The claim that General Soleimani was planning “imminent and sinister” attacks on US diplomats as well as military personnel has no value in law. It is just a claim sans any proof. Prof. Oona Hathaway of Yale Law School and an expert in international law also said that the available facts “do not seem to support” the assertion that the strike was an act of self-defence and concluded it was “legally tenuous under both domestic and international law.”

Some people have sought to defend this crime on the ground that his Quds Force, a US-designated terrorist organization, has had directly armed and trained Iraq’s powerful Shiite militias and other proxy groups in Lebanon, the Palestinian territories, Syria and Yemen.

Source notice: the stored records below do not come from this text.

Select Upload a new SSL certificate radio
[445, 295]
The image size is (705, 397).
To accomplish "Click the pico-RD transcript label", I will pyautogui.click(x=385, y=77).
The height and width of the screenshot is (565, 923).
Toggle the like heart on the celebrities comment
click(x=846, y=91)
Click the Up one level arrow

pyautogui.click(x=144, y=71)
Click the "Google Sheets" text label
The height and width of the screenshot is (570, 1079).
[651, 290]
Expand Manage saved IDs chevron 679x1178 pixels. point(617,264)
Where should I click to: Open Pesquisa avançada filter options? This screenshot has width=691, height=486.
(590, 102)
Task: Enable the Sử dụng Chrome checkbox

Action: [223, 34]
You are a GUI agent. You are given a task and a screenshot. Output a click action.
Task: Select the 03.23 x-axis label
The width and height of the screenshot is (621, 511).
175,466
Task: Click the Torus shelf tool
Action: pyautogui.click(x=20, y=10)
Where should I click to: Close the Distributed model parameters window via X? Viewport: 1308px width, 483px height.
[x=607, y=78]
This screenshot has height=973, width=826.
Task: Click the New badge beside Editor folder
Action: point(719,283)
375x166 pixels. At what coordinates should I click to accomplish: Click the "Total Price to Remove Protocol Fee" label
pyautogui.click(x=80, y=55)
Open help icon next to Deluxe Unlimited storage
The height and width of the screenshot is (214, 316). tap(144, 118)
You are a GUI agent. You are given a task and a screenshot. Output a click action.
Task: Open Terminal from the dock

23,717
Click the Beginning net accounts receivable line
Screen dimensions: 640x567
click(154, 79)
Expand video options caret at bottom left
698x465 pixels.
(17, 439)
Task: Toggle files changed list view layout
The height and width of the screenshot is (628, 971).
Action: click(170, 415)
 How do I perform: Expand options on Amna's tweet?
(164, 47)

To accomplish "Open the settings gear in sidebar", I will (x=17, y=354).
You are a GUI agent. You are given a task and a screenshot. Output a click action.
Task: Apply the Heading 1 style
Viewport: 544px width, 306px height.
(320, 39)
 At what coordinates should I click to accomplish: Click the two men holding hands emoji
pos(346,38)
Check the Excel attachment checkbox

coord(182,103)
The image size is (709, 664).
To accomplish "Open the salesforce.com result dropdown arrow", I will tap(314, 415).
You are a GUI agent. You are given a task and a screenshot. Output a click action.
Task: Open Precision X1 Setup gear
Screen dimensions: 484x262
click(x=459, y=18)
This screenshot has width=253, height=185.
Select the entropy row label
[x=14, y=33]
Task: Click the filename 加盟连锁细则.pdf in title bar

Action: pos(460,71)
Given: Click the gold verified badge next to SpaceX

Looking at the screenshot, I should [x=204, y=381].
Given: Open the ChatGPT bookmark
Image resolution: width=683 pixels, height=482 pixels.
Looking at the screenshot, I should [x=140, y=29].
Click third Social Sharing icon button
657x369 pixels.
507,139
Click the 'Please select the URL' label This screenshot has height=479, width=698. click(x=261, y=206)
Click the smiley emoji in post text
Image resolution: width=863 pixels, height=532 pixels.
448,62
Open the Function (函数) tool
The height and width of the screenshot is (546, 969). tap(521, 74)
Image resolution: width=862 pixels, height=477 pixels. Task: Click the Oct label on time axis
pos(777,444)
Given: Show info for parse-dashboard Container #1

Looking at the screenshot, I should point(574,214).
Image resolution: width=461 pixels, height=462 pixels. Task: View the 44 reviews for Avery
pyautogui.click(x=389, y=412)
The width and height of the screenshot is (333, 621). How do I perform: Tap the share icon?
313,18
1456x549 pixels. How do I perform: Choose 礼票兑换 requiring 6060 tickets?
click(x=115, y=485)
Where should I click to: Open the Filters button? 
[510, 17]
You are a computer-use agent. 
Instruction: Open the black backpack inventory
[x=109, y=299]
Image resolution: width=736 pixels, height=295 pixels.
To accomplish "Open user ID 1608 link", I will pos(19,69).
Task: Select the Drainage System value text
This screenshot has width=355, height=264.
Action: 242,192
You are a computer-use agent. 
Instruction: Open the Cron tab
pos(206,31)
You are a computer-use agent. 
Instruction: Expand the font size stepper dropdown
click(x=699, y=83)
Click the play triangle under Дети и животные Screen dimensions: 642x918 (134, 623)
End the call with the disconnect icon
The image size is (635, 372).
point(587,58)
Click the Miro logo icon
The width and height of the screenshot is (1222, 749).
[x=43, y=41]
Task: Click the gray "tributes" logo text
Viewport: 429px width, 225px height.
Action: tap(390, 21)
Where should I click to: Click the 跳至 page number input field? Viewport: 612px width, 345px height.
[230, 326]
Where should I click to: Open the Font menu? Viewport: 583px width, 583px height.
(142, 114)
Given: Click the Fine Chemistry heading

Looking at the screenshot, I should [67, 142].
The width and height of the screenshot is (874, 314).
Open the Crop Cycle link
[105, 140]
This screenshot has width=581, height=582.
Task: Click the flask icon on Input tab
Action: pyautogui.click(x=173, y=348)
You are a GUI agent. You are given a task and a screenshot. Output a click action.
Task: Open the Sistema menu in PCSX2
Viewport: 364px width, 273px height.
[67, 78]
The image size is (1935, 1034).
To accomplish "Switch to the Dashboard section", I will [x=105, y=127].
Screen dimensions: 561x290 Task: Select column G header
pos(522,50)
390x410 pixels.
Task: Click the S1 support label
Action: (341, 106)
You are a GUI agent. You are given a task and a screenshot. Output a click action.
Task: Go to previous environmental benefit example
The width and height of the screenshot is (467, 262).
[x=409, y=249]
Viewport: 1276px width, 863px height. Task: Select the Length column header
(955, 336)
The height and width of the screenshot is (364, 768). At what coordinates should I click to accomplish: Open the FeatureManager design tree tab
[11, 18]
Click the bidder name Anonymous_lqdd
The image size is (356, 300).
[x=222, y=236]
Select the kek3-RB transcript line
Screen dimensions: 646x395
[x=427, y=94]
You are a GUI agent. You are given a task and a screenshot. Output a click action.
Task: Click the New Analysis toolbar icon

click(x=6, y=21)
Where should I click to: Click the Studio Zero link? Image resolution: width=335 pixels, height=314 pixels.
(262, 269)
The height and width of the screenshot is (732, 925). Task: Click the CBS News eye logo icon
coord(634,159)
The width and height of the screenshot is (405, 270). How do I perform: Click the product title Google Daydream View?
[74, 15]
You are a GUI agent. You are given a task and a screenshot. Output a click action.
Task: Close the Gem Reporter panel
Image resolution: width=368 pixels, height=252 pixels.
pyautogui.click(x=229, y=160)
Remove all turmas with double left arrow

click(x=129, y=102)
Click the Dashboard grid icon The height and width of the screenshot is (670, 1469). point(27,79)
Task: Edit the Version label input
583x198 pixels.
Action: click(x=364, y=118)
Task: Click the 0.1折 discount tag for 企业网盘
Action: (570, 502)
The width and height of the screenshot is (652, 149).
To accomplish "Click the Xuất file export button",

However, they forget that the Quds Force is an acknowledged unit of Iran’s Islamic Revolutionary Guard Corps. It is not some top-secret un-acknowledged band of sheep-dipped assassins. An attack on the head of the Quds Force, therefore, amounts to a violation of the sovereignty of Iran and is thus an act of war. Sadly, even in the case of a war, The Hague Conventions of 1907 and a protocol of the Geneva Convention in 1949 say, “It is prohibited to kill, injure or capture an adversary by perfidy.”

It does not matter that the US did not kill him on Iranian territory. The UN Charter prohibits the use of force against other states unless a state gives consent to the use of force on its territory. There was no such consent by Iraq in this case. Precisely for this reason, Iraq’s Prime Minister said that the US had violated a deal for keeping American troops in his country, and several Iraqi political factions have united in a call for American troops to be expelled.

A strategic framework agreement signed in 2008 between the two countries had provided for close defence cooperation to deter threats to Iraqi “sovereignty, security and territorial integrity”. However, it had expressly prohibited the US from using Iraq as a launching point for attacks on other countries. Scott Anderson, a former legal adviser to the US Embassy in Baghdad under Obama administration points out that Trump could possibly have a case for acting unilaterally only if the Iraqi government was either unwilling or unable to deal with the threat posed by Soleimani, giving the US the right to act without Iraq’s consent. However, no such evidence has been produced by the US.

The Shiite forces of General Soleimani are claimed to have been responsible for killing hundreds of US troops during the American war in Iraq. That was supposedly the crime for which he was “punished”. However, ironically, as CBS News correspondent Holly Williams reports, in the past few years he and his Shiite forces were on the same side as the US, fighting against the Sunni Muslim extremists of ISIS. Agnes Callamard, the UN Special Rapporteur on extrajudicial executions, maintains that the targeting of Soleimani “appears far more retaliatory for past acts than anticipatory for imminent self-defence.” (IPA Service)

The writer is a retired IPS officer, has been DGP Kerala and a long-time ADG CRPF and BSF.